The first was given me, it being one only of a great number that were sold to a brazier for old brass, of whom I had it. The word Caesar being so very plain, made him take it from the rest, which were not so plain as this; it is of the largest size, and very fair, the circumscription this,

TI. CLAVDIVS. CAESAR. AVG. P. M. TR. P - - - - IMP.
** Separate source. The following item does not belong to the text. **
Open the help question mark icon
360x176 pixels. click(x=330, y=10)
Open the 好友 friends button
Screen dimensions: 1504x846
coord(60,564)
The reverse is a womau standing upright, holding her gown with one hand, and her other arm is held straight out; but it is so imperfect just in that place, that I cannot presume to say whether it is a crown or no that she holds; the circumscription is,
SPES AVGVSTAE,
and under her feet, S. C. This coin, as I take it, was struck by decree of the Senate, at the Empress's request, when he had conquered the Iceni, in the aforementioned battle, in hope of a continuance of the good fortune he had already met with. The circumscription is this, Tiberius Claudius Caesar, Augustus, Pontifex Maximus, Tribunitia Potestate - - Imperator. That is, Tiberius Claudius Caesar, Augustus, High Priest and Emperor, having the Tribunitian power. The reverse is, Spes Augustae, or Augusta's Hope, and S. C. at the bottom denotes Senatus Consulto, that is, that the coin was struck by decree of the Roman Senate. But as I shall have occasion very often to mention the inscriptions on Roman coins, it will not be amiss once for all to explain these several titles of the emperors that we meet with, upon most of them, and this I cannot do so well as I find it already done to my hand by the learned Cambden, and his judicious translator, whose words I beg leave to make use of: "After Julius Cœsar, who laid the foundation of the Roman monarchy, all his successours in honour of him, assumed the titles of Cœsar or Augustus; as if they were above the pitch of human nature, (for things that are sacred we call august,) that also, of Pontifices Maximi, or high priests, because they were consecrated in all the kinds of priesthood, and had the oversight of all religious ceremonies: they usurped likewise the Tribunitian power, (but would not by any means be called Tribunes,) that they might be inviolable. For by virtue of this authority, if any one gave them ill language, or offered them any violence, he was to be put to death without a hearing, as a sacrilegious person. They mostly renewed this Tribunitian power every year, and some of them by it computed the years of their reign; at last, they were called Emperors, because their empire was most large and ample, and under that name was couched both the power of Kings and Dictators. And they were styled Emperors as often as they did any thing very honourable either in person or by their generals." (fn. 6)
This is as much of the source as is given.